COOS BAY, Ore. -- We're getting an up close look at one of last week's 'sneaker waves' that hit the Pacific Northwest coast.
The Oregonian posted video taken by Steve Raplee showing a large unanticipated coastal wave come rushing in, jumping rocks and flooding a beach in the Coos Bay area.
"Uh oh. Time to go here," he says in the video.
Raplee is walking along the beach with his dog when he realizes it's time to run.
"I just got out of the way. It would have taken anybody in its path."
The National Weather Service says sneaker waves form from a buildup of wind-generated wave energy, normally from distant storms. Sneaker waves run significantly further up the shoreline than other waves and may surprise beachgoers. Multiple waves can combine to form larger sets of waves and release their energy on the coastline.
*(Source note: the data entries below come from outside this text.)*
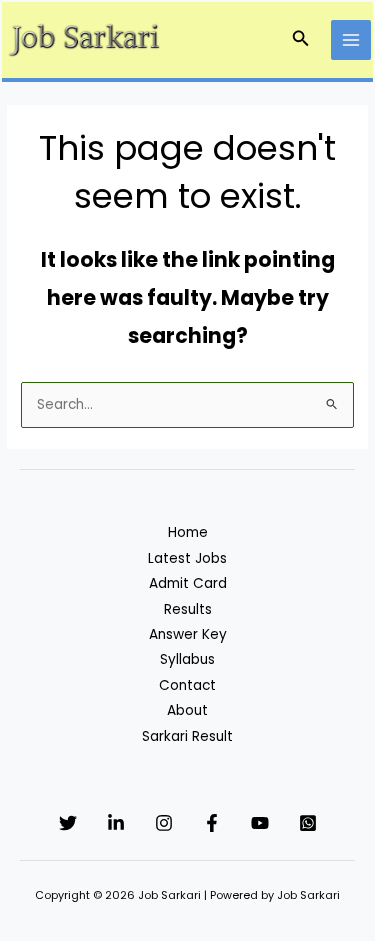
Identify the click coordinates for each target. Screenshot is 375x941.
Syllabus (187, 659)
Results (188, 609)
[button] (301, 40)
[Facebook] (212, 823)
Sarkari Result (187, 736)
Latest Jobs (187, 558)
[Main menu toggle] (351, 40)
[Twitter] (68, 823)
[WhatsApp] (308, 823)
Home (188, 532)
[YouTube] (260, 823)
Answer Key (188, 634)
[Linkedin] (116, 823)
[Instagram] (164, 823)
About (187, 710)
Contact (187, 685)
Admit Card (188, 583)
The NWS office in Eureka, California shared the video saying:
"Sneaker waves are waves that run abnormally far up the beach after a long period of smaller waves, and can seemingly come from out of nowhere to pull unsuspecting beach-goers into the frigid Pacific waters. This will be especially relevant tomorrow, as an arriving northwest swell will likely result in a high threat for sneaker waves along area beaches."
Just last week, we shared video of a sneaker wave that hit the Washington coast near Ocean Shores.